Well, as of last night I now have a fully fledged Jimdo Pro website. Now I've really got to get my act together and produce some decent content for the site! I've got a few things on the shelf or brewing that I can start to add; I must have a couple of scores of my pieces nearly ready which may just need a little bit of tweeking and my first video in the series Musicianship Skills for Church Singers is nearly ready which can go on the For Churches page soon. I think I've go my work cut out but it's all going to be great fun!
We've been having a pretty good summer here in southern UK for a change but for me that has meant using the opportunity to do some external work on the house - yes, a man's work is never done! As a result of this I haven't had that much time to spend on music but I have at least managed to continue working on my first video in the series Musicianship Skills for Church Singers. The filming is finished and I'm in the process of editing it now; I recon it should be available very soon so watch this space!
Our friends at Jimdo reminded me that I hadn't logged in for three months so here I am! A lot has been going on since I last posted anything on my website and to be honest I can't be bothered to write about them! Suffice in saying that music has taken a bit of back seat. We'll see how it goes from now on.
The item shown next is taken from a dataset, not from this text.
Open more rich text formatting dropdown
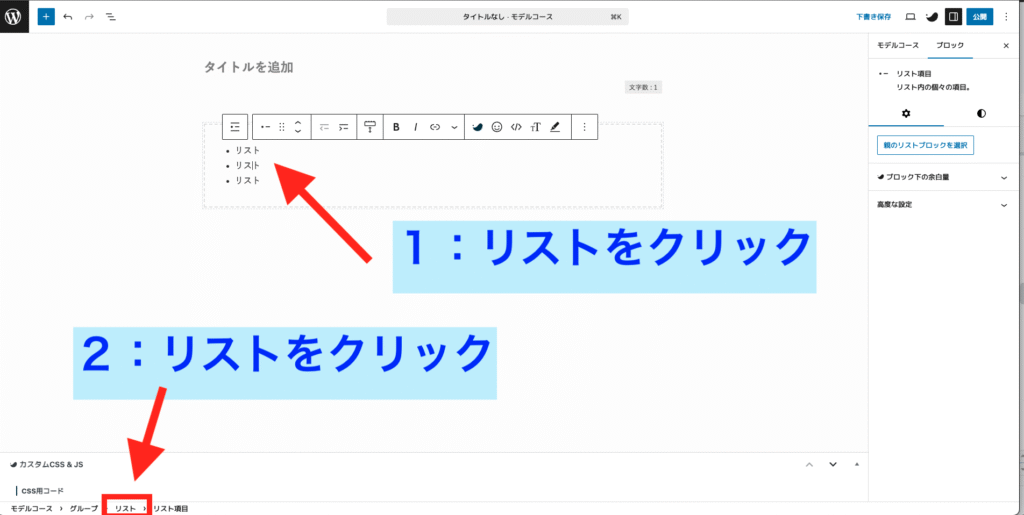 (454, 127)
Well. Christmas and New Year celebrations came and went and now it's back to normal (of a sort). After a year of playing predominantly the classical guitar and learning quite a few new pieces, I am going to get back to playing the acoustic more with the aim of writing more of my own music and just learning to play the ones I have aleady written!
As any website is only as good as its content, I'm working on that too, producing scores for my pieces and preparing to record as many videos of me playing and instructional ones as possible in the next few months. I'm even thinking of getting a fairly decent DSLR camera with HD video capability as well which will hopefully give me better quality videos. I'm still waiting for my mixer and matched pair of microphones to arrive, though and this is delaying my recordings. More on these anon.
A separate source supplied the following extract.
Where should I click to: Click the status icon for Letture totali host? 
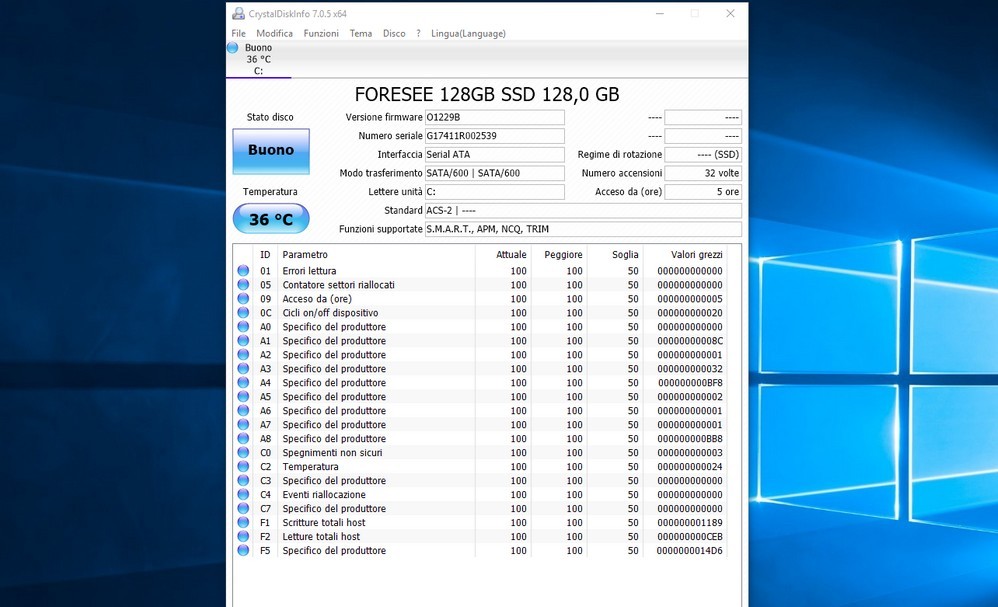[243, 537]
Well, well, well, I do surprise myself! The aforementioned musical Christmas card is, believe it or not up and running. After spending a fair bit of time messing around with lighting and camera positioning and after umpteen attempts, I finally managed to come up with a half decent take which I edited and posted on YouTube last night. Now it's there in its full glory (or otherwise) for the world to see. It's just a little ditty to wish a Merry Christmas to all, really. It's on my video pages as well; I hope you'll enjoy it.
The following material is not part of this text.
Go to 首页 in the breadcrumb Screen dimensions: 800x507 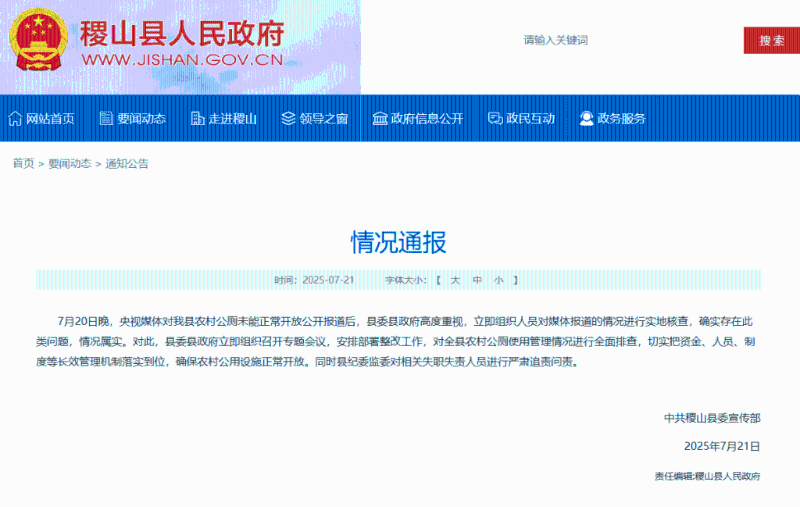click(x=23, y=163)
I was hoping I could go to town and do some busking today; the weather was so good for it! Alas, there was simply too much to do: I had to pick up the cat from the vets after a traumatic dental procedure, write a few more Christmas cards and so on. It would have been too rushed. Never mind, weather permitting I'll carry on soon after Christmas. Meanwhile, I'm working on a little musical Christmas card (which will hopefully be ready before Christmas)! Watch this space (but don't hold your breath)!
Not much music making today so far. Went out Christmas shopping with my wife, which was quite productive. Actually, I managed to pop into a music shop in the shopping centre and had a little play on a Koa Tanglewood acoustic, which was very playable but didn't think much of the sound. Mind you with my current state of nails I wouldn't have been able to make much of sound from any guitar!